An interesting observation - though unexplained - is that there is less scarring (fibrosis) in the livers of patients with NASH who drink more than two cups of coffee per day. (Scarring or fibrosis is the process that ultimately leads to cirrhosis.) Similar benefits of coffee have been associated with lesser degrees of liver disease in both alcoholic cirrhosis and hepatitis C. It is not unreasonable to recommend drinking coffee in moderate amounts in view of the lack of harmful side effects.
Vitamin D deficiency is associated with NAFLD. Although there is no reason to think that this deficiency contributes to NAFLD, it is reasonable to measure vitamin D levels in patients with NAFLD and treat them with vitamin D if they are deficient.

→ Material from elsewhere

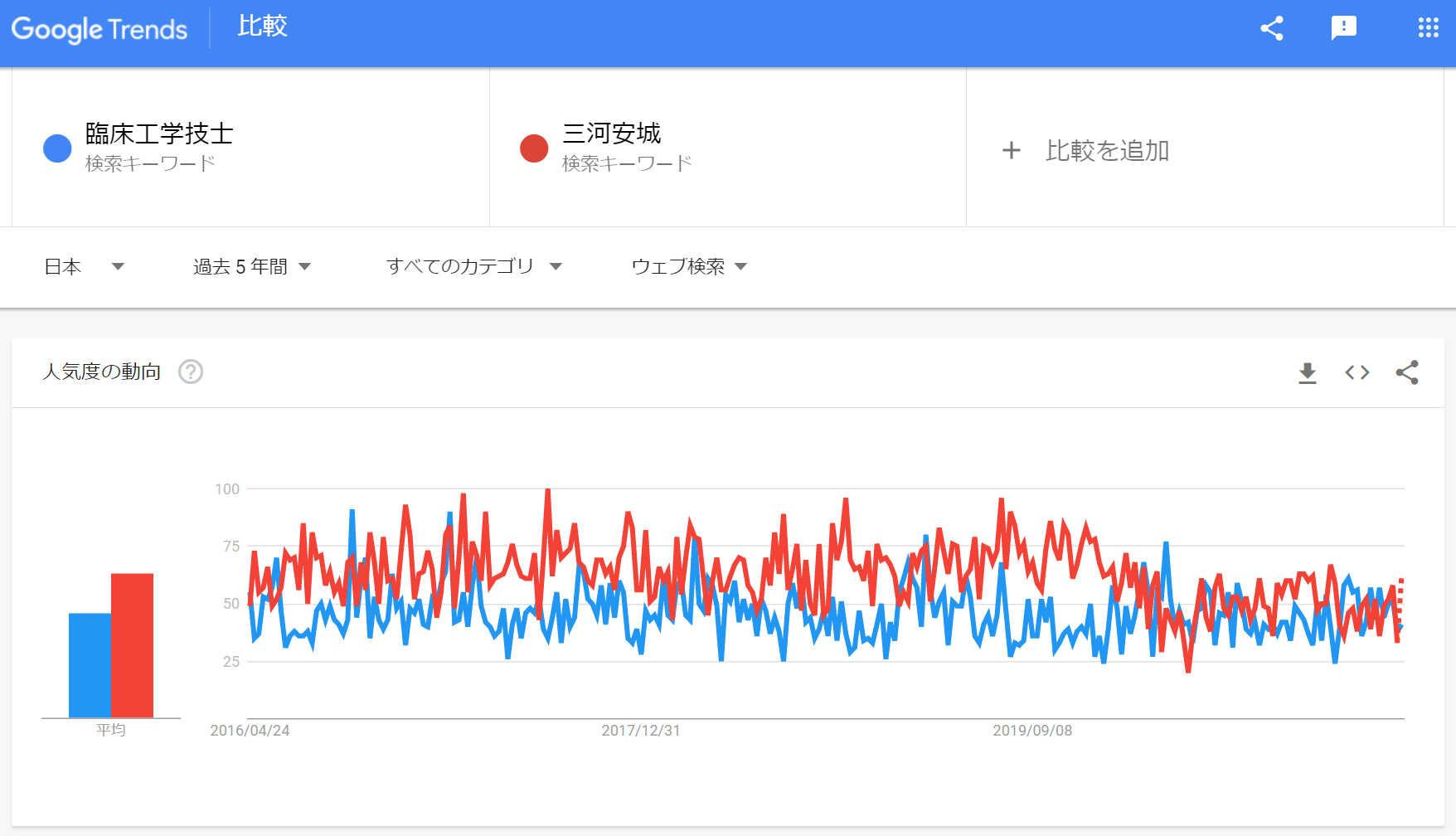Open the help icon beside 人気度の動向
This screenshot has width=1456, height=836.
(191, 372)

There is no evidence of harmful effects of light alcohol consumption (two or fewer drinks per day) on NAFLD though there also is no evidence that it is safe! Larger amounts of alcohol consumption should be avoided by everyone, including individuals with NAFLD.

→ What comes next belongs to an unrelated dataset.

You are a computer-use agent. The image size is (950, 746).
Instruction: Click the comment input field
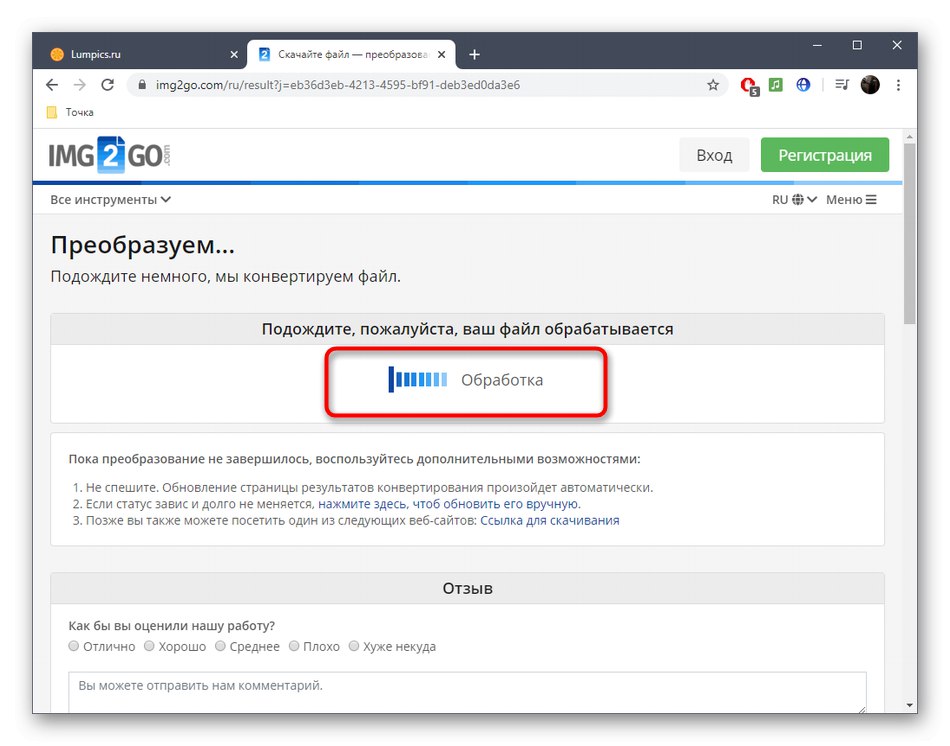pyautogui.click(x=466, y=692)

Medications and other treatment options
Insulin sensitizers
Metformin (Glucophage) is a drug used for treating diabetes. It works by increasing the insulin sensitivity of cells, directly counteracting the insulin resistance that accompanies NAFLD as well as the metabolic syndrome. It has been studied but, unfortunately, has not been found to improve the liver injury associated with NASH.
Pioglitazone (Actos) and rosiglitazone (Avandia) are drugs that also are used for treating diabetes because they increase insulin sensitivity. There has been a reduction in liver fat and signs of liver injury with both drugs, and pioglitazone might reduce the scarring that results from the inflammation of NASH. Two problems that occur with treatment are weight gain and, with rosiglitazone, an increase in heart attacks. Pioglitazone may be used to treat NASH; however, it needs to be recognized that its long-term effectiveness and safety have not been well-established.
Antioxidants
Vitamin E has been studied in NASH because of its general effects of opposing inflammation. It has been shown to reduce liver fat and inflammation and possibly fibrosis, but its long-term effectiveness and safety have not been well-studied. Moreover, treatment of patients with vitamin E who do not have NASH is associated with a higher mortality. Vitamin E can be used for treating NASH, but it should be used selectively (not in all patients), and patients should understand the potential risk.
Pentoxyfylline
Pentoxyfylline (Trental) has been studied for the treatment of NASH in small groups of patients with encouraging results; however, there is not enough experience or knowledge of its effectiveness and safety to recommend treatment outside of research studies.
Omega-3-fatty acids
Small studies have shown some benefit with omega-3-fatty acids in reducing liver fat in NAFLD, and larger studies are underway. In large groups of individuals (not selected because of the presence or absence of NAFLD), omega-3-fatty acids were shown to reduce cardiovascular events such as heart attacks and overall mortality. Therefore, omega-3-fatty acids may be appropriate treatment for patients with NAFLD and the metabolic syndrome because these patients have a high incidence of cardiovascular disease and death.
Lipid-lowering drugs
Lipid-lowering drugs, specifically the statins and ezetimibe (Zetia), have been used to treat the abnormal blood lipids associated with the metabolic syndrome. Although there is evidence of beneficial effects of these drugs on the liver in NAFLD, there is not enough experience to recommend them in patients with NAFLD unless they are primarily being used for treating abnormal blood lipids.
Ursodeoxycholic acid
Ursodeoxycholic acid (Ursodiol) has been studied in NAFLD but has been abandoned because of its ineffectiveness and concerns about toxicity at very high doses.